This month’s featured Skipper is Don Durant from the Bay Area in California. Don is new to the NW Explorations family (he just chartered Sarah Brooks for the first time in June), but he’s been a boater most of his life (he’s owned 20+ boats!).
Don has been a broker, boat yard owner, and dealership owner, and also founded Club Nautique–a sailing school and charter club near San Francisco.
Here are some of Don’s favorite boating spots and tips!
I’ve been married 48 years, with two children, two grandchildren, and another one the way. After a tour of duty navigating a submarine in the late ’60s, I started my career in the boat business: I’ve been a yacht broker, dealership owner, boat yard owner, etc. Then I founded Club Nautique, a school and charter club in 1980.

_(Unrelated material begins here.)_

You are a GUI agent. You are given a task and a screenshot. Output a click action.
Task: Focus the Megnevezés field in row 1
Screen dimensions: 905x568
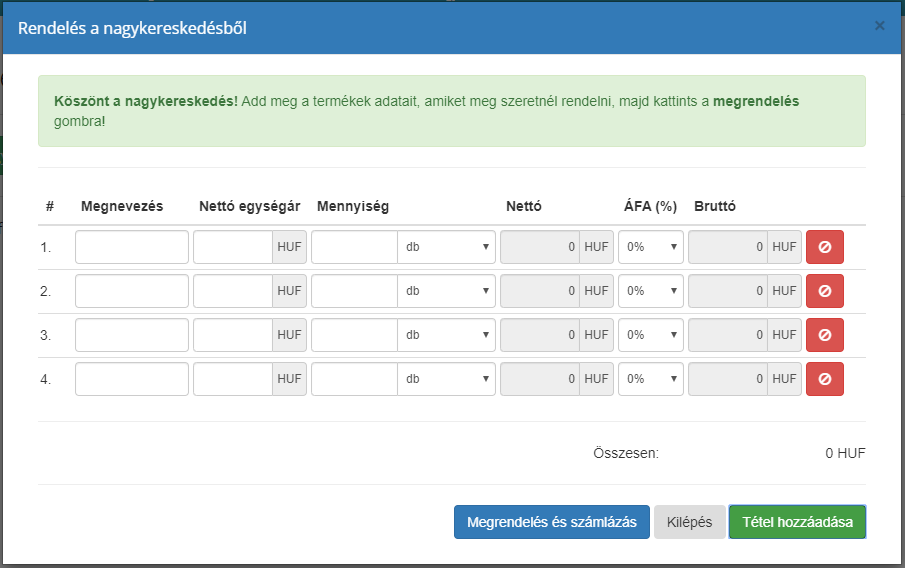pos(132,247)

Part of our business is leading flotillas all over the world, so my wife and I have chartered and/or led groups in Turkey, France, Croatia, Antigua, Grenadines, BVI, Belize, Hawaii, Tahiti, Australia, New Zealand, Tonga, Mexico, and of course, the San Juan Islands.
When I was eight years old, I moved to Oakland, CA, which is close to Lake Merritt—a hotbed of dinghy sailing in the ’50s. My mother was tired of my dad playing golf and marching in Shriner Parades and thought sailing might be something the whole family could do together, so my parents bought an 18’ sailboat to learn how to sail.
And as they say, the rest is history.
My first boat was an 8’ El Toro Pram. Since then, I’ve owned 20+ boats, mostly sail boats with a few power boats sprinkled in, ranging from the first to our current boat, a Jeanneau 49’ Deck Salon.
It’s getting time to shift from sail boats to power boats, and I’m very attracted to the 55’ Fleming as a possible next boat. My wife suggested we charter one to learn more about it, so I did a Google search and found Sarah Brooks.
(Most recent boats are listed first)
Tahiti, Turkey, Croatia, Canul du Midi, and Puerto Vallarta
We enjoy gunkholing in the California Delta. It’s not secret, but it always amazes me how many of our Club Nautique members are unaware of it.
I have two lists: places I’ve been to and would happily repeat and ones that I enjoyed, but don’t need to visit again.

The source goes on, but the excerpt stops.